Rainy Season, Red Flags, and One Terrifying Query Letter
Rainy season is crawling back into Korea again. The air already feels damp in advance, which somehow matches my current emotional state and also my coffee.
I finally queried an agent this week.
One.
Singular.
And before anyone starts imagining some glamorous writer montage with jazz music and confidence, no. It took me four days to press send. Four. Entire. Days. I stared at the email the way people stare at suspicious basement doors in horror movies. Open it. Close it. Edit one comma. Re-read the query. Walk away dramatically. Come back. Change one word. Suffer. Repeat.
Thriller author behavior.
Still counts though. I did it terrified anyway, which unfortunately seems to be my entire career strategy lately.
The strange thing is that while querying made me feel mildly hunted for sport, sending physical letters and unseen chapters to my subscribers did the opposite. That part made me feel awake again. Properly awake. Tiny bookmarks, folded pages, envelopes spread across the table, wax seals, my printer threatening suicide halfway through the process. Beautiful chaos.

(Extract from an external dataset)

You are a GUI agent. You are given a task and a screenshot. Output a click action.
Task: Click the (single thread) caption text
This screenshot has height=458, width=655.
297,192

There is something deeply unwell and deeply wonderful about mailing fragments of your brain across the world to strangers who somehow understand exactly what you meant.

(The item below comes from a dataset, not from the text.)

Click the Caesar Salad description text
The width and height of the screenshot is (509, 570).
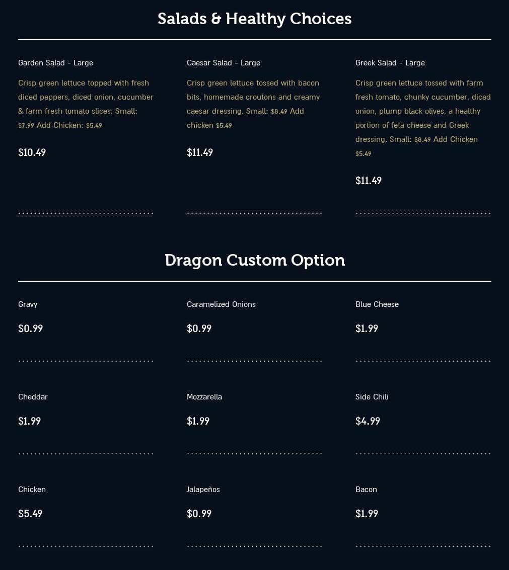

And yesterday I went live for the first time in a while and read one of my chapters out loud. Honestly? The reactions stayed with me more than anything else this week.
The “oh my God.”
The nervous laughter.
One person typed: “we need holy water.”
Which, frankly, is the highest compliment a thriller writer can receive.
Those reactions sit in my chest longer than numbers do. Longer than algorithms. Longer than analytics and follower counts and all the exhausting internet machinery that occasionally makes creativity feel tax-related.
Someone gasping at the exact sentence you hoped would ruin their evening a little? Different thing entirely.
That keeps me going.
I’m deep in line edits now, which feels less “writing a novel” and more performing surgery on a creature that occasionally bites me back. Some scenes still work immediately. Others stare at me from the document with the energy of a raccoon holding a knife.
And I do wonder sometimes if thriller writers get too attached to their red flags.
I genuinely think I’ve crossed into emotional-support-psychopath territory with some of these characters. Which feels concerning. But maybe normal? I don’t know. Maybe every thriller author eventually reaches a point where they stop asking “would he do this?” and start defending him in private conversations with themselves.
“He only buried three bodies your honor, and technically two were teamwork.”
The rain is coming back. The edits are getting cleaner. The book feels heavier now in a good way. Less draft. More real. More dangerous somehow.
Anyway. If you hear distant thunder over Korea, it might just be me opening my manuscript again.